Collins delivered a tough-love sermon that might have surprised more than a few Sixers who had grown comfortable in a losing environment.

“When we were 3-13, we could have hung our heads and guys could have went their separate ways. He wouldn’t let us,” forward Elton Brand said. “He called guys out, which might not have happened in the past. He straight-up called them out. He said names. To their faces. In front of the team.”

Look at the Sixers now _ an improbable 30-29 and playing with a belief they can beat any top team in the NBA.

When Collins calls out his players these days, it’s to heap praise on his surging squad that has grown from thinking they can make the playoffs to believing they can win a first-round series.

In a league where superstars and super teams rule, they’ve proved 12 talented players working hard and working together can win.

“I wanted us to be relevant again. We are,” Collins said. “I want us to be more than relevant. I want us to be really good. I wanted people in the NBA talking about us, which they are.”

The Sixers have won a season-high four consecutive games entering Tuesday’s game against Dallas (43-16). In November, a game against the Mavericks would have been considered an automatic loss. Not anymore.

Consider this final against Western Conference-leading San Antonio from Feb. 11: 76ers 77, Spurs 71.

The numbers don’t lie.

The Sixers are 27-16 since Nov. 26, and are tied for the seventh-highest winning percentage (.628) of any team in the league over that span.

Philadelphia is above .500 for the first time since it was 3-2 in 2009-10. The Sixers have won 13 of their past 17 games, including six of the past seven.

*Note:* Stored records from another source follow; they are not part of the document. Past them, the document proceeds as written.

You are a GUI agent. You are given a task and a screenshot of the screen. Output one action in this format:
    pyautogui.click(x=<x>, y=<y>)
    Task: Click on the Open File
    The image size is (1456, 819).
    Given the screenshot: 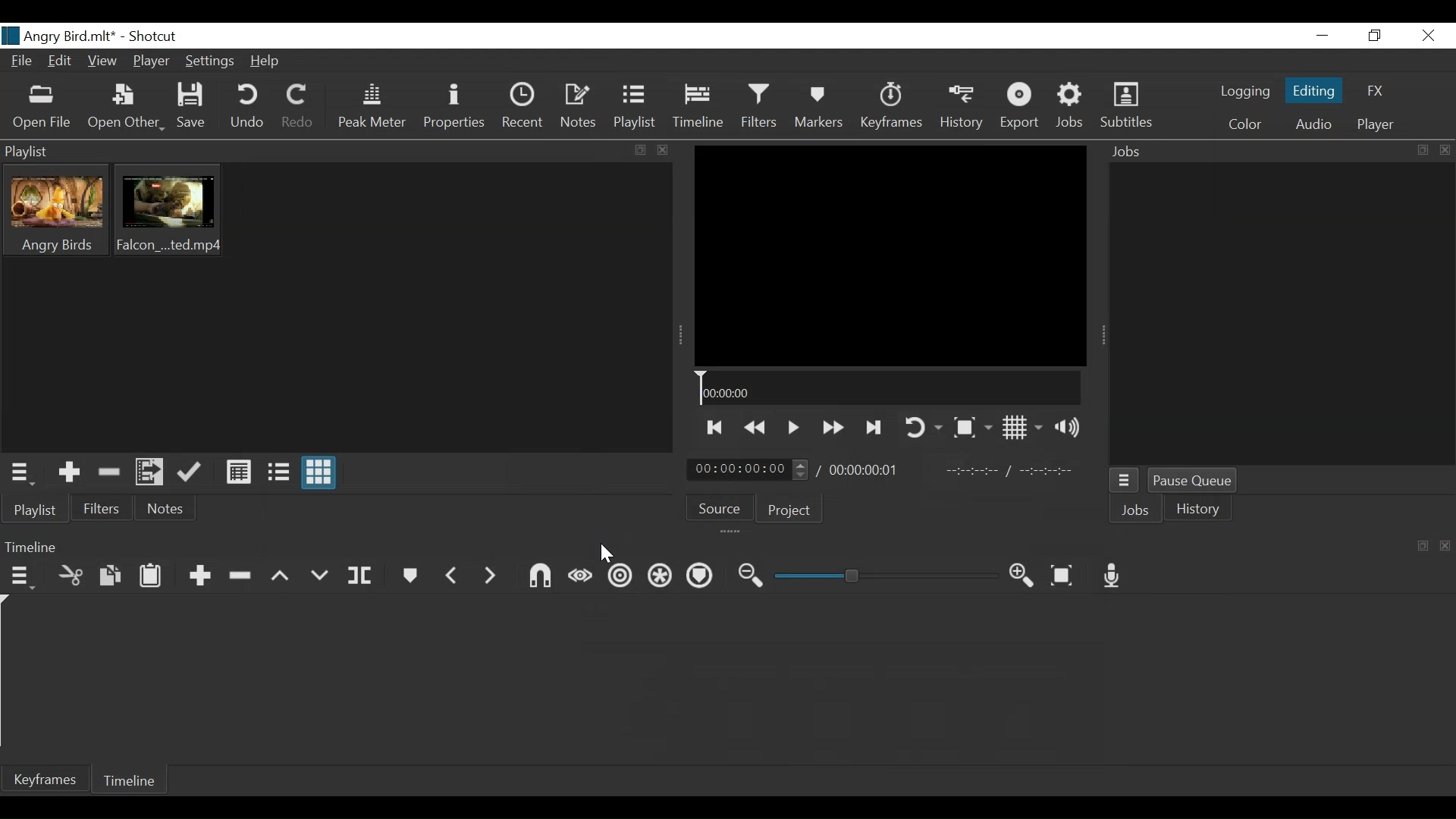 What is the action you would take?
    pyautogui.click(x=41, y=109)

“We can’t get caught up in the numbers,” swingman Andre Iguodala said. “We’re playing well right now. We can’t get too happy and relax.”

The Sixers are trying to accomplish a rare feat in a league where the good teams and bad ones have usually shaken out by Thanksgiving.

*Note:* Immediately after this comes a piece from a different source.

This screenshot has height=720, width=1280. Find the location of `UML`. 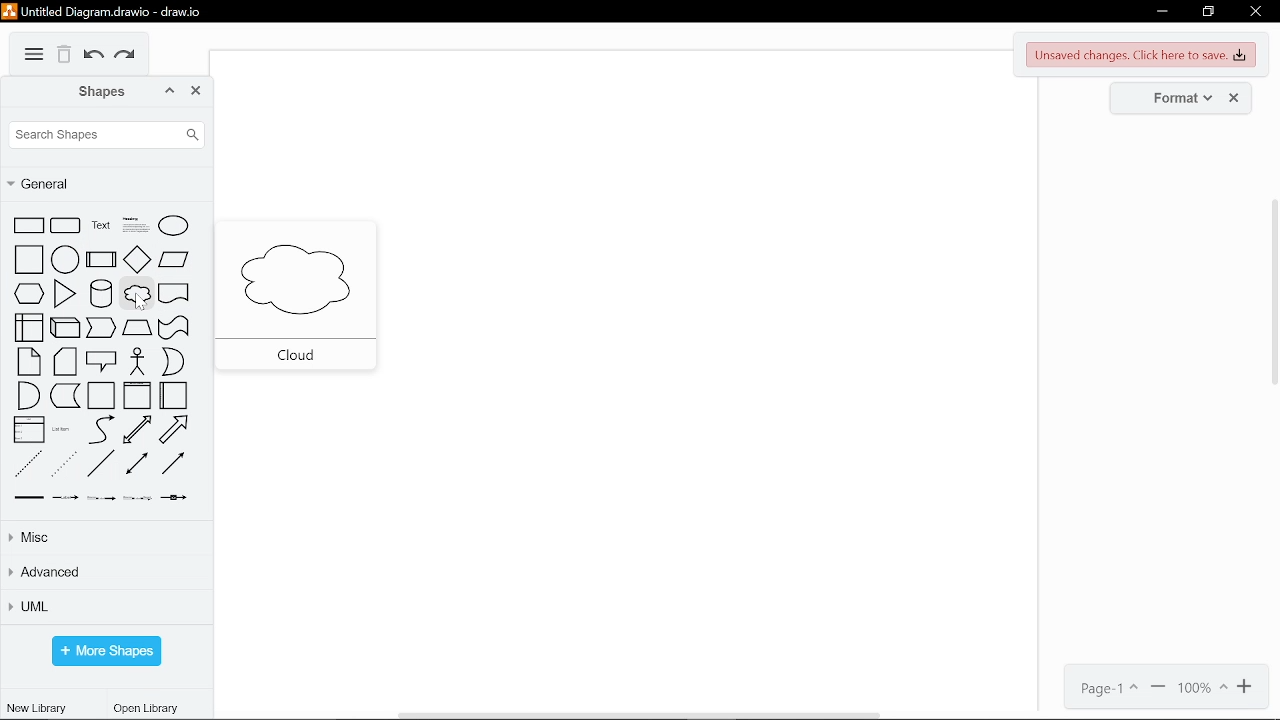

UML is located at coordinates (105, 606).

The last time an NBA team was 10 games or below .500 and finished with a winning record was in the 2004-05 season.

The New Jersey Nets were 16-26 through games of Jan. 27, 2005 and finished 42-40. In that same season, the Chicago Bulls were 5-15 through games of Dec. 15, 2004 and finished the season 47-35, according to STATS LLC.

“We didn’t say, ‘Woe is me, woe is us. We stink. Another dismal year,’” Brand said. “No, we played hard and got better.”

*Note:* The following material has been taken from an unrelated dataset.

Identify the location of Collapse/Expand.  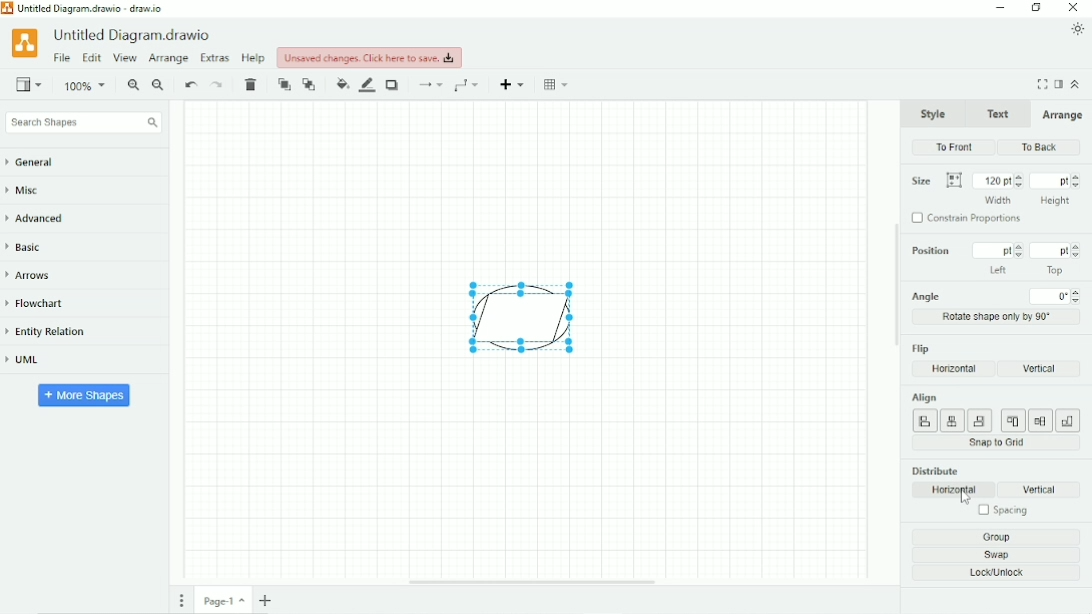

Brand has rediscovered his old double-double form (and his happiness) and sparked the resurgence into seventh place in the Eastern Conference, just a game behind the retooled New York Knicks. He leads the team with averages of 15.3 points and 8.8 rebounds, and is shooting 55 percent from the field since January.

Iguodala has developed into a well-rounded, triple-double threat, and reserves like Thaddeus Young and Lou Williams are winning games late in the fourth quarter.

Jrue Holiday and Evan Turner have erased various dry spells to prove they can be the backcourt of the future, and make deep postseason runs more of a reality.

They beat the teams they’re supposed to beat _ sub.-500 ones like Detroit, Cleveland, Washington, Charlotte _ since January, while knocking off winning teams like the Spurs, Utah, Chicago, and Phoenix. They went 9-3 in February (.750) for their third straight winning month. The winning percentage was Philadelphia’s highest in a single month since February 2003 (8-2, .800).

As much as the numbers sparkle, the Sixers credit Collins for the revival

“If we lose a game, it’s not coach Collins‘ fault,” Young said. “It’s not his fault we were 3-13. It was definitely our fault. He’s prepared, he motivates us. That’s what we love about him, his intensity, his love and his passion for the game.”

Collins has the Sixers wanting more over the remaining seven weeks. He wants them to catch the Knicks (they play once more on April 6) and lock them into a more favorable playoff series, like vs. the Bulls.

The growing crowds have been livelier, and the locker room is a fun place for the players to hang after a game. Maybe they can’t win an NBA title this year, but they have made this season matter.

“I wanted my team to have fun,” Collins said, “and they’re doing that.”